Task instructions: Wherever an image appears in the records, exclude it, and reproduce everything else exactly.

Exercise inputs:

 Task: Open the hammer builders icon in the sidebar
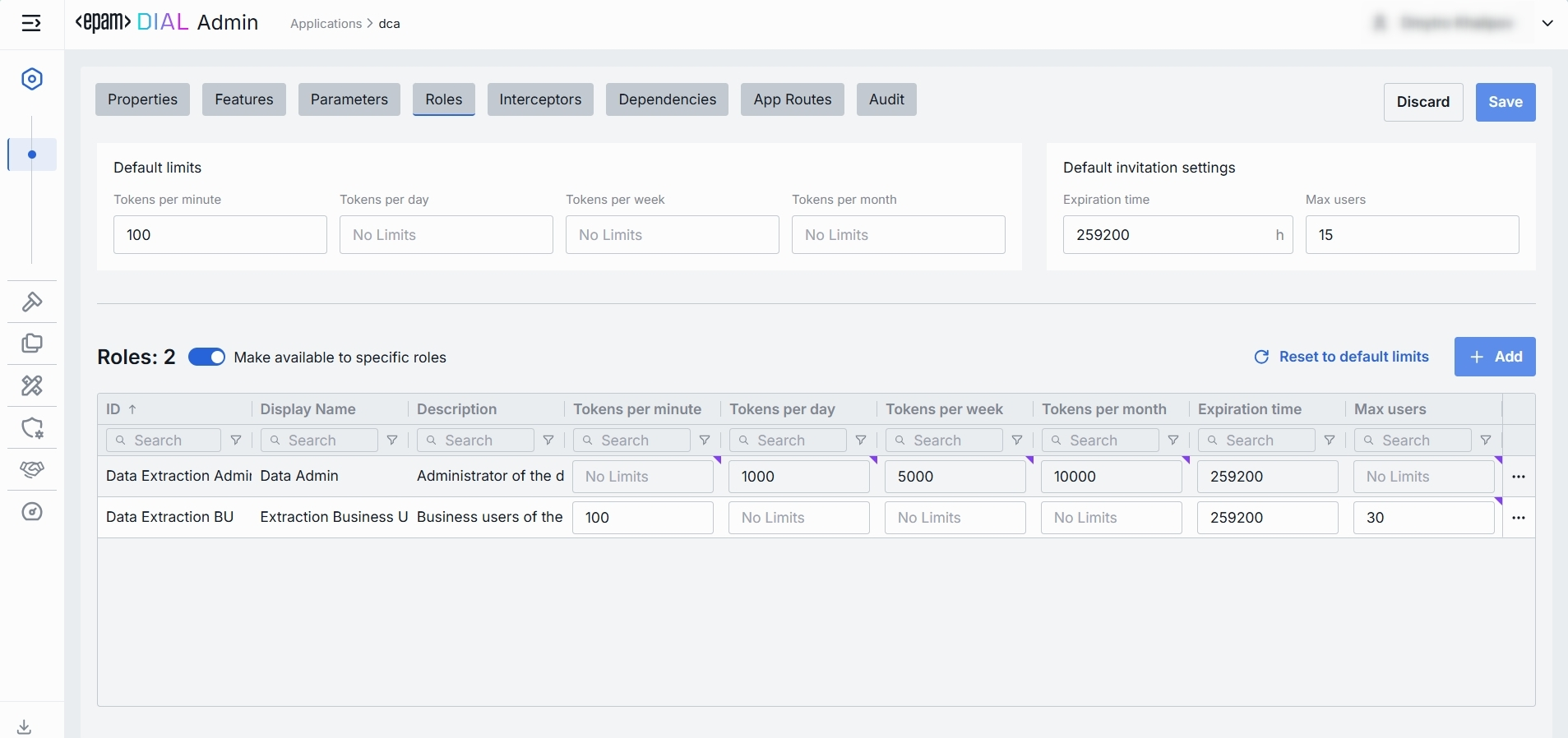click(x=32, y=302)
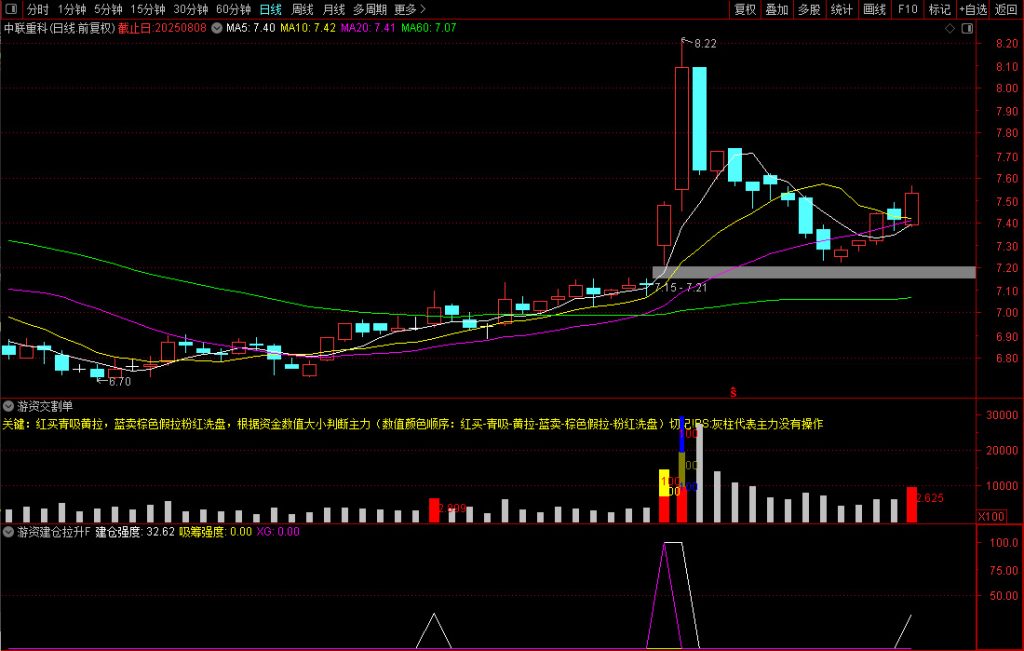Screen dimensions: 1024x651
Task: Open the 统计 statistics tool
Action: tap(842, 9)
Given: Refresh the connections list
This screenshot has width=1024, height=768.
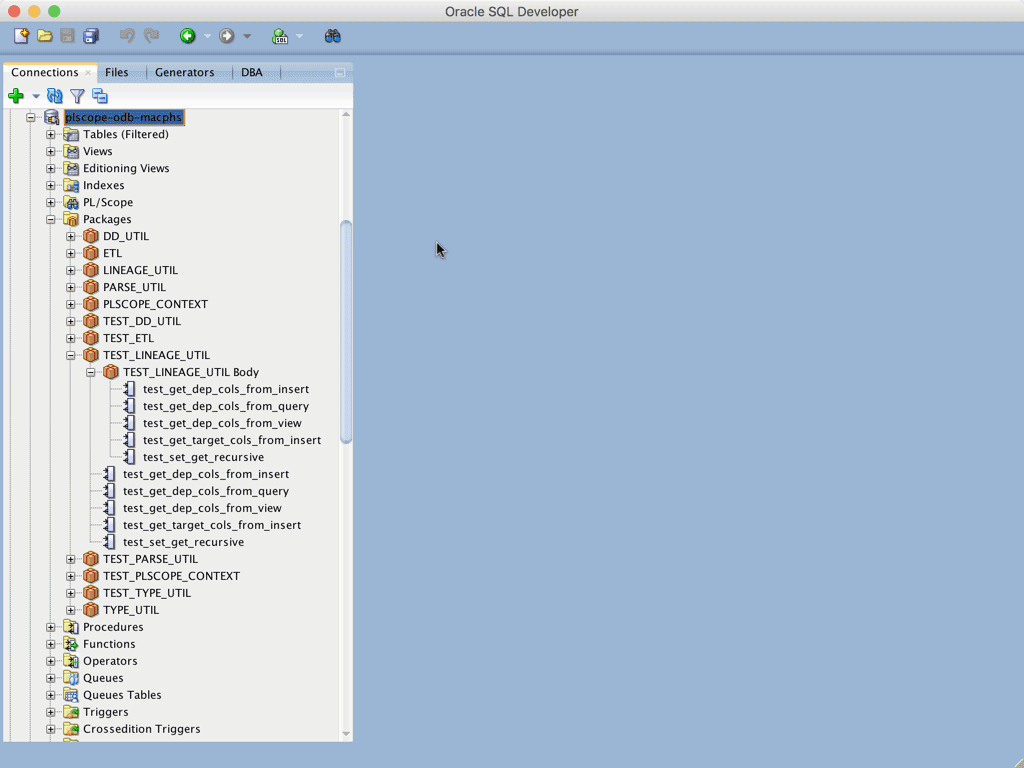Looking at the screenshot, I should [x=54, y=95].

Exercise response:
 Task: Open the hammer builders icon in the sidebar
click(x=32, y=302)
Screen dimensions: 1024x651
Task: Open the 统计 statistics tool
Action: tap(842, 9)
Given: Refresh the connections list
This screenshot has width=1024, height=768.
Looking at the screenshot, I should [x=54, y=95].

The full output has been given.